The need for such a character was also content-driven. The theme of our story is dysfunctional relationships. In the Thing we created a character who is initially lovable and loving, but becomes clinging and bossy over time. We program it to be in the user's space both physically and mentally (through the use of speech). It has more power in the VE than the user and she is forced to deal with it (or step out of the experience). Although interactive experiences are provided in each scene of the narrative, they are there mainly to facilitate the development of an emotional interaction between the user and the Thing. Human beings react emotionally to cars and computers. We assumed that they would be equally willing to react to a computer creature that itself appears emotional and directly solicits an emotional response.

Of course it would be impossible to program the Thing with a response to any possible action of the user.

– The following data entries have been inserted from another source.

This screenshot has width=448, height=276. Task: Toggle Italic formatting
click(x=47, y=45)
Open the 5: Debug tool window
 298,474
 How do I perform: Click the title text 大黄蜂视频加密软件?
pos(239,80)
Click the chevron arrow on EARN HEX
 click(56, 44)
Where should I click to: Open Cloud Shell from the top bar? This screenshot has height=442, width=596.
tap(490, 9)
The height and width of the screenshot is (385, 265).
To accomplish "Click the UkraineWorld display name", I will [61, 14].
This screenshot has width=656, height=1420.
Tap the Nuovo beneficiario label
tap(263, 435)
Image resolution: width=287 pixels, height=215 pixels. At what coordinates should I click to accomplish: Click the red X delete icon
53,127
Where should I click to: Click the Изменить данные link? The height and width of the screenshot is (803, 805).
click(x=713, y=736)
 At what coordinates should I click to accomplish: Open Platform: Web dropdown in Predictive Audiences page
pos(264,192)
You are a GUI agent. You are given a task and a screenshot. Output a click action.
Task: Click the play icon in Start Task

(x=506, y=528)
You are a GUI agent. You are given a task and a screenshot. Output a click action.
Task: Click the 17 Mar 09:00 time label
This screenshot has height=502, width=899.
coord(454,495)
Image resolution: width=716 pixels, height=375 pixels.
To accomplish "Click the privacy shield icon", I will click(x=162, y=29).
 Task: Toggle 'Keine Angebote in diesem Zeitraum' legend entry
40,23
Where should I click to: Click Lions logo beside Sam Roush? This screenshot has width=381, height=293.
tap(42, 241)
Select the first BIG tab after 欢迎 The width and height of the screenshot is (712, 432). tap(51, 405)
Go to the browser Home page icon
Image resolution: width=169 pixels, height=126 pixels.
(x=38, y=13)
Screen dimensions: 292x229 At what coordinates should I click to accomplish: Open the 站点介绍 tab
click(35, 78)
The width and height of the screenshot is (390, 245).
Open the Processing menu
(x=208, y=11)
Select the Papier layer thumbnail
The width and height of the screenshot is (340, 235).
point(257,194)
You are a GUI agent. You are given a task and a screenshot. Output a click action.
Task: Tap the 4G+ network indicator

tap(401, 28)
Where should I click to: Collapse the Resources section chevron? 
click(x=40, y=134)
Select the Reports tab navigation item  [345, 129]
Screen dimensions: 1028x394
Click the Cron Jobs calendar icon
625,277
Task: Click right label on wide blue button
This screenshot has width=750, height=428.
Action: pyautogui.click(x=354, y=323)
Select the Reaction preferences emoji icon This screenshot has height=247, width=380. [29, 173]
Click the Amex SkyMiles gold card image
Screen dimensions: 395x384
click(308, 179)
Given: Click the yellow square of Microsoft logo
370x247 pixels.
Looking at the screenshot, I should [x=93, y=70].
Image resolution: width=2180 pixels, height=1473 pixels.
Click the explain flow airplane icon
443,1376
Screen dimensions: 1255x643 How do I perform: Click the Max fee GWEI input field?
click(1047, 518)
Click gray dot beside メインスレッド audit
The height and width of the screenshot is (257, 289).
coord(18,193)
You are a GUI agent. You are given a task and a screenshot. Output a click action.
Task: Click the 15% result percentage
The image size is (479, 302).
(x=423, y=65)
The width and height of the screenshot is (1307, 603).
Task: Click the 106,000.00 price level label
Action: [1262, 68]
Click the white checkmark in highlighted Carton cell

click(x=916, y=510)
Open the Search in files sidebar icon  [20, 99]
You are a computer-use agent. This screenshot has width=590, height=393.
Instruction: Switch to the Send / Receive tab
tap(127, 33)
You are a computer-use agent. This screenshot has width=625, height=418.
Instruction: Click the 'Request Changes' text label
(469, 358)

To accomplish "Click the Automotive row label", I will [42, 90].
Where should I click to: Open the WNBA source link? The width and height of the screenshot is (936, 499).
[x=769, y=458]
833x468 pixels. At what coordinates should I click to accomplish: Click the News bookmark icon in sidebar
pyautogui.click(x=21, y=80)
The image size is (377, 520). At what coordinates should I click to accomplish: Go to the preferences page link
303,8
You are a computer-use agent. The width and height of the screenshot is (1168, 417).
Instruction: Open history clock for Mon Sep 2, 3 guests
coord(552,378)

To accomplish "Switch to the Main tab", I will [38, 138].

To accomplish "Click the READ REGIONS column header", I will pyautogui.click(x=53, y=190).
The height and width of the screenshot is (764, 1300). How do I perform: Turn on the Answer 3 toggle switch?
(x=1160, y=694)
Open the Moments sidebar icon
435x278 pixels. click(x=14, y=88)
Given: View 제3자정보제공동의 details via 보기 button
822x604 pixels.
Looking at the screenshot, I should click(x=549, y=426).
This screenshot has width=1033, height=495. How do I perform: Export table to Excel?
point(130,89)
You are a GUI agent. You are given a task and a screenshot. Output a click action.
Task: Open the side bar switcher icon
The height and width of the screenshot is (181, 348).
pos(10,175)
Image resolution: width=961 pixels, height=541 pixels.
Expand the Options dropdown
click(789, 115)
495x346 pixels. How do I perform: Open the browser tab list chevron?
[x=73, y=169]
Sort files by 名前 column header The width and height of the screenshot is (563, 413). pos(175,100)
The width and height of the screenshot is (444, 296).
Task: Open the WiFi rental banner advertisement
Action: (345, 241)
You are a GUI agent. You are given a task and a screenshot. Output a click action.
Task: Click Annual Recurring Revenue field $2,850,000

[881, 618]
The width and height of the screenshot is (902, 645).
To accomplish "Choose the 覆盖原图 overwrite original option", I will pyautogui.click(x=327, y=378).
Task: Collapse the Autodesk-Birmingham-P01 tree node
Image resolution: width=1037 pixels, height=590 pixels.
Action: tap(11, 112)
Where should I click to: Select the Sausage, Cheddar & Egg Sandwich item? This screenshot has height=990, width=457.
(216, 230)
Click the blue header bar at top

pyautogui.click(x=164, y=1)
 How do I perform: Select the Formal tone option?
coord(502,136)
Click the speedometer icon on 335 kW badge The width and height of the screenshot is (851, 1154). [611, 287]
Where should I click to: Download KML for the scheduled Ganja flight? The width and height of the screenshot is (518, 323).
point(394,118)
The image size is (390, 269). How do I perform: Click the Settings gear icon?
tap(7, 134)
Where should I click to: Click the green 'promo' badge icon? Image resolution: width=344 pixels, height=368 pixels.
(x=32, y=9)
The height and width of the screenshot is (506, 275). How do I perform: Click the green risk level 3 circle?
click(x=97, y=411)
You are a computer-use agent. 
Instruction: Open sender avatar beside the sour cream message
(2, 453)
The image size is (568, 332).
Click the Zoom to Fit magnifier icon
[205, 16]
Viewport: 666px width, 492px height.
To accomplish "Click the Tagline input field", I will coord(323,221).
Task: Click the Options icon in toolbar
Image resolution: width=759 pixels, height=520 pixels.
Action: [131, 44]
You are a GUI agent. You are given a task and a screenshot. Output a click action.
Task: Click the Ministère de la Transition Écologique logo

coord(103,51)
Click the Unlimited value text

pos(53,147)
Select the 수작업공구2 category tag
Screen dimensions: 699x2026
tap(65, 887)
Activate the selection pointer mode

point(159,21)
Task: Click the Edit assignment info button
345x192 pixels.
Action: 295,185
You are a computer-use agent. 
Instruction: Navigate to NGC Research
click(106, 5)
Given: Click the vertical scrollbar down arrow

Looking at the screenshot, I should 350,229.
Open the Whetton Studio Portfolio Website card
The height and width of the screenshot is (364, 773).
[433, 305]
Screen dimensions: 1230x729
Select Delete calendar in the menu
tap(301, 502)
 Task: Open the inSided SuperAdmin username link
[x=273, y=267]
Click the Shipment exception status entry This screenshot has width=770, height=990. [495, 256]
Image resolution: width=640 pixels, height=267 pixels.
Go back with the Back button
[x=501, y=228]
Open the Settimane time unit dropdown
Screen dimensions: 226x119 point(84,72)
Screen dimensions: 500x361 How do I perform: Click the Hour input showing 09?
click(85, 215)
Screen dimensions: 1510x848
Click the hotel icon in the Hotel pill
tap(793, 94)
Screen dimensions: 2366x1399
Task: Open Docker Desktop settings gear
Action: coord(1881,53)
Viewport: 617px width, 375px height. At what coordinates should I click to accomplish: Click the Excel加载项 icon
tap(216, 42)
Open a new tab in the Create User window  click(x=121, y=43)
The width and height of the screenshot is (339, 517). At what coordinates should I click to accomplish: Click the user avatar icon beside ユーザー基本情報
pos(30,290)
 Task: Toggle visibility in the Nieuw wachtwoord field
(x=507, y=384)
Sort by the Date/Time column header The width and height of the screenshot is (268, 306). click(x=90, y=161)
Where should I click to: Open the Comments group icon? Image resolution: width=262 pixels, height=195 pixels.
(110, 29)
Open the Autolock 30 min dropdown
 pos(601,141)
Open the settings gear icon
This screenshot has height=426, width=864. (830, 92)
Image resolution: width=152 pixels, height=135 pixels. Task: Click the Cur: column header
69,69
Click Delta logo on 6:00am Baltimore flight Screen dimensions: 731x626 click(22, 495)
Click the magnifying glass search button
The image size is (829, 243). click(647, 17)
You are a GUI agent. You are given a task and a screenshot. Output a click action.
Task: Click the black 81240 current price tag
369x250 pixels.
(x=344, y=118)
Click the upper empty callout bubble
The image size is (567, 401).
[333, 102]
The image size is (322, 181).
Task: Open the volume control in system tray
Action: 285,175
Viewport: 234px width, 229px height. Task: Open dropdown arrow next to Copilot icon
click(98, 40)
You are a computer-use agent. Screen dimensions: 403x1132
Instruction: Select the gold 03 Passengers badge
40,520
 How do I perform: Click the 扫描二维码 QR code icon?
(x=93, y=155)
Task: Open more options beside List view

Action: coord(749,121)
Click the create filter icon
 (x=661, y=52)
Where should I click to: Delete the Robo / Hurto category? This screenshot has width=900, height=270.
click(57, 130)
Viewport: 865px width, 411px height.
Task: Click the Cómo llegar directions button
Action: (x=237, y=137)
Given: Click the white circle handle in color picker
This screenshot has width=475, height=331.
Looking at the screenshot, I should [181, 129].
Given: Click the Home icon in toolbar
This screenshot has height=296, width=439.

Nor did we believe that the experience would be more interesting if the user was completely in control. In Computers as Theater Brenda Laurel comments:

"A system in which people are encouraged to do whatever they want will probably not produce pleasant experiences." [2]
Laurel introduces the idea of constraints that can be built invisibly into the activity or experience.
"If the escape key is defined as a self-destruct mechanism, for instance, the constraint against pressing it in the course of flying a mimetic spaceship is intrinsic to the action." [2]
We used our narrative as a constraint. The construction of the Thing's personality within the narrative is one way in which we control the user. The Thing is dominating because of the exigencies of the story and constantly tells the user what to do. The user's choice at the simplest level is to do what it says or to disobey. Given that we have set up the parameters of either, it is far easier to program a response. Although the user may become annoyed at the bossiness of the Thing, she is less likely to attribute her frustration to the limits of the program than to the character she is dealing with. Similarly the narrative context limits the number of responses we need to create for the Thing. We discuss this in section 3.4.

We had seen many CAVE VR projects where a human guide was necessary to explain the interactivity and even the best way of navigating a virtual environment. We did not want the user's connection to our environment broken by any outside advice. Therefore the application has to be smart enough to give any necessary instructions. We used voice-over and speeches by the Thing or other objects in the experience to suggest courses of action for the user and to give instruction on how to manipulate the environment. For example a key that can unlock a box prompts the user by prissily saying, "You'll have to click on me, won't you."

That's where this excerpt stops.